Os nativos sob controle dos jesuítas, bem como de outras ordens religiosas, seriam empregados em suas propriedades, gerando recursos para financiar as atividades da Companhia de Jesus.
O professor explica que no Grão-Pará, como em outras partes da colônia, a posse de terra não significava nada. O importante era ter a mão-de-obra necessária para torná-la produtiva.
Malandragem de Pombal
Tampouco a legislação pombalina foi movida por razões humanitárias, destaca o professor. Autor do livro Rio Babel: a História das Línguas na Amazônia (2004), ele está à vontade para falar sobre as reais motivações do controverso marquês.

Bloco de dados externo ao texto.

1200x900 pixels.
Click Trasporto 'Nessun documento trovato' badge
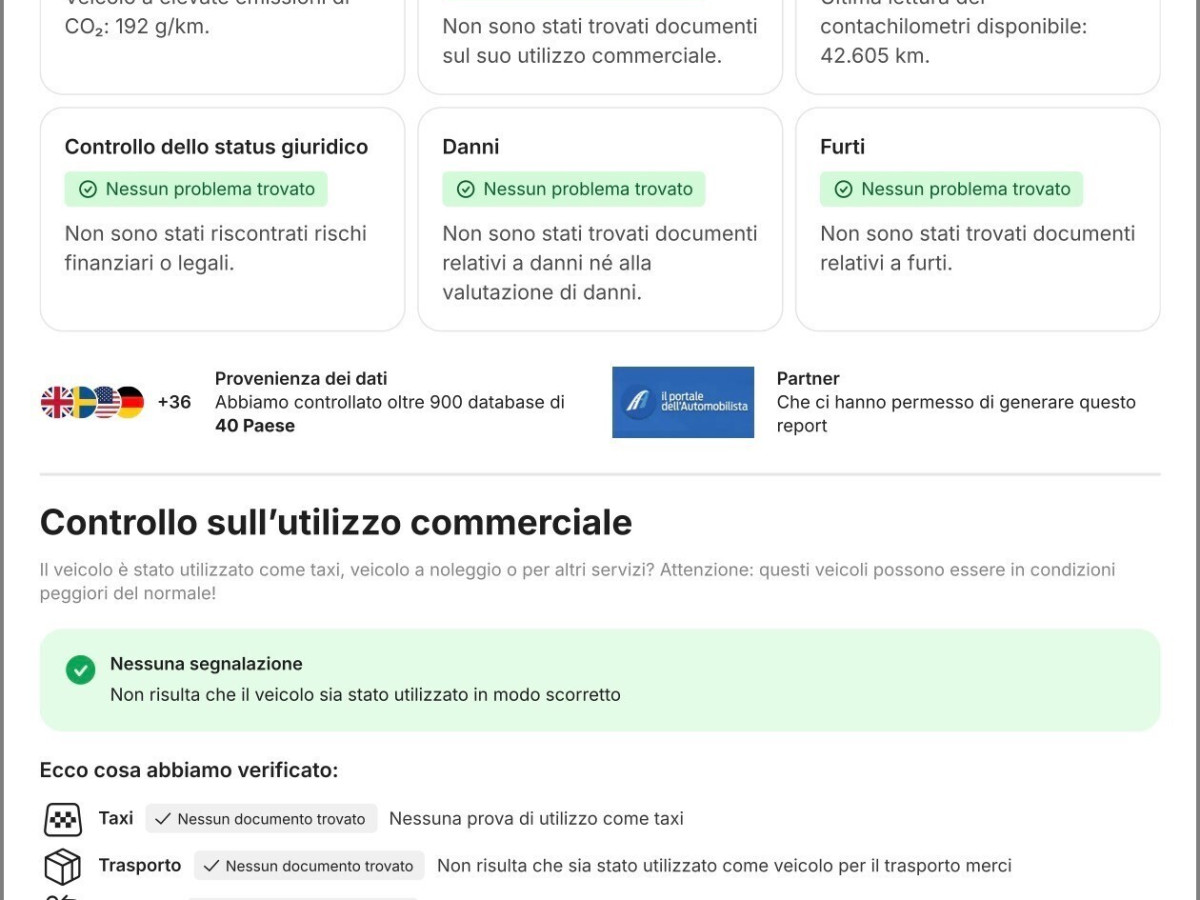tap(309, 866)
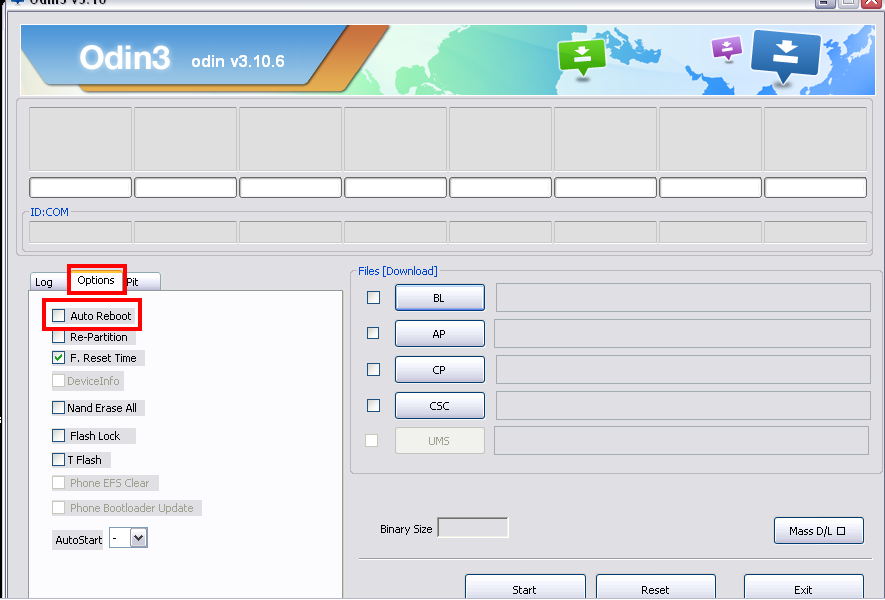Click the AP file button
The width and height of the screenshot is (885, 600).
(439, 334)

Ao aprovar uma lei que libertava e igualava os índios aos portugueses, o objetivo de Pombal era angariar a simpatia das populações nativas da Bacia Amazônica em razão da assinatura, em 1750, do Tratado de Madri, que revogou Tordesilhas (1494).
No tratado foi estabelecido que os limites entre Portugal e Espanha na América do Sul seriam fixados segundo o princípio do uti possidetis, ou seja, a terra seria daquele que já a ocupasse e sobre a qual não houvesse acordo estabelecendo limite anterior.
O problema para os portugueses, como observou Bessa, era que naquela época havia apenas cerca de mil portugueses em toda a região.
Em vista disso, um dos critérios usados pela comissão demarcadora do tratado para saber onde terminava a área sob ocupação portuguesa e começava a espanhola era se os habitantes locais falavam a língua geral. Esta era a língua usada pelos portugueses para "civilizar" a América. Ela era o resultado da sistematização do tupinambá pelos jesuítas ainda no século XVI. No Estado do Grão-Pará e no resto da colônia teve o status de língua oficial.
O professor observa que depois da lei de 1755, a escravidão indígena nunca mais foi legalmente reinstalada no Brasil. O mesmo não ocorreu com a exploração do trabalho compulsório dos índios.
Tiro n'água
Ao considerar a possibilidade da vinda de mão-de-obra livre da Europa ou em regime de semisservidão, como ocorreu nos EUA, Jacob Gorender observou, em Escravismo Colonial, que esses trabalhadores não seriam capazes de mover a cultura agroexportadora monopolista que os portugueses implantaram na América. A razão disso é que, ao contrário dos escravos - africanos ou não -, nada impediria que trabalhadores livres procurassem terras para explorarem por conta própria, ao invés de se sujeitarem aos grandes proprietários, como ocorreu com os europeus que imigraram para o Brasil no início do século XX. No segundo caso, dos servos temporários, uma vez terminado o tempo do contrato, eles também estariam livres para procurar novas terras, como ocorreu no Nordeste dos EUA.
Como observou o professor Bessa, os índios da região amazônica não se comportaram de outra forma. Ao serem legalmente igualados aos portugueses, em 1755, eles logo tentaram voltar ao seu antigo modo de vida ao abandonarem as aldeias e vilas criadas com o propósito de estabelecer a ocupação portuguesa da região. O resultado foi uma crise na economia local pela falta de mão-de-obra, como observou o professor.
A solução para a crise veio em 1757, com a criação do Diretório Pombalino, que reinstaurava o trabalho compulsório. Os índios deveriam ser reunidos nas aldeias e ficarem sob controle de cidadão de ilibada reputação, o diretor, escolhido entre os colonos.
Nada mais longe da realidade. Segundo Bessa, o naturalista Alexandre Rodrigues Ferreira observou que os diretores de índios eram facínoras, bandidos e assassinos, sendo cada um deles um fidalguete. Ferreira participou de uma missão científica que percorreu 39 mil quilômetros na região entre 1785 e 1792.